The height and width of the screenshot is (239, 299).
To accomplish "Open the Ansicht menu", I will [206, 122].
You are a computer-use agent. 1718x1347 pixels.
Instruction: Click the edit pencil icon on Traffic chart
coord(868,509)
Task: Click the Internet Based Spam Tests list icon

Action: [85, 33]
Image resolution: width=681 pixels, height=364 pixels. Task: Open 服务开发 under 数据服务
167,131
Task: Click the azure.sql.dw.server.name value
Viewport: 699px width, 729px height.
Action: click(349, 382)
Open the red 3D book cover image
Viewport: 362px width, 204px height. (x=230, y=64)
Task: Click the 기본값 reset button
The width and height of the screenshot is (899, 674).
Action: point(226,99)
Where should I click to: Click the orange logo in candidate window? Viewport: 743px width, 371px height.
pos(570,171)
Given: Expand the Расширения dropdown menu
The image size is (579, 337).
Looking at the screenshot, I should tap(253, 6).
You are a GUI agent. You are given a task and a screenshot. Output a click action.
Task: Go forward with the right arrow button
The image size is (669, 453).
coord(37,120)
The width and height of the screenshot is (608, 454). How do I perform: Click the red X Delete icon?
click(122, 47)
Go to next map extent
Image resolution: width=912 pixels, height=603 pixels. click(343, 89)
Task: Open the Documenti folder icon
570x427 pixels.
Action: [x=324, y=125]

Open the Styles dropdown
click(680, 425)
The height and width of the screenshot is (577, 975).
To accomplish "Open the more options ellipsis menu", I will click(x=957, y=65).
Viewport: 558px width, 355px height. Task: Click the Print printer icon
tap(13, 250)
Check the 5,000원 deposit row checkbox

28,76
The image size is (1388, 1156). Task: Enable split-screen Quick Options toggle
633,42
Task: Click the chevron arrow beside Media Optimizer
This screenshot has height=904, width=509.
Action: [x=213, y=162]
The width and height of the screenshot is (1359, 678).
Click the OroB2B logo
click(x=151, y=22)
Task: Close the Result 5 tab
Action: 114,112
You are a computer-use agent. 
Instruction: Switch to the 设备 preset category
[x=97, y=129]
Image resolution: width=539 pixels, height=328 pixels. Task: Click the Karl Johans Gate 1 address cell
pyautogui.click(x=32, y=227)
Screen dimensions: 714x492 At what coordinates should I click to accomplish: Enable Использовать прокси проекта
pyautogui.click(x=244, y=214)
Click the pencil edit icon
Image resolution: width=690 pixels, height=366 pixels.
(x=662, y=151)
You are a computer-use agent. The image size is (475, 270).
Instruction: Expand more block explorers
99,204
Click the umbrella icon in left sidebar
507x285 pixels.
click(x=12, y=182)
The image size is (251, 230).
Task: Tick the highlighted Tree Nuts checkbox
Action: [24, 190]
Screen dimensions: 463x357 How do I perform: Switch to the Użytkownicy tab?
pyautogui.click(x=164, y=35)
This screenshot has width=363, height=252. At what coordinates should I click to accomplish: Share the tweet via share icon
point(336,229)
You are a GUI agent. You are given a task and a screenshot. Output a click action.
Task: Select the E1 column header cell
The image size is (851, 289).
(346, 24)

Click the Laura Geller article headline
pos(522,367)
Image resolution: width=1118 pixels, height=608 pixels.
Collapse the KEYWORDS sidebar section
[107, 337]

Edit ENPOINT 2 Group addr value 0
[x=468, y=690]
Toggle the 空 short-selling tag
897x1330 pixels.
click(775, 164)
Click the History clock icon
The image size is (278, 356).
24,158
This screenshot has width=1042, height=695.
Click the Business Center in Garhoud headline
::::::::
**Exercise goal:** Exactly reproduce the lines of the data above that run from the line containing "897x1330 pixels." through the final one.

**Answer section:**
897x1330 pixels.
click(775, 164)
Click the History clock icon
The image size is (278, 356).
24,158
This screenshot has width=1042, height=695.
Click the Business Center in Garhoud headline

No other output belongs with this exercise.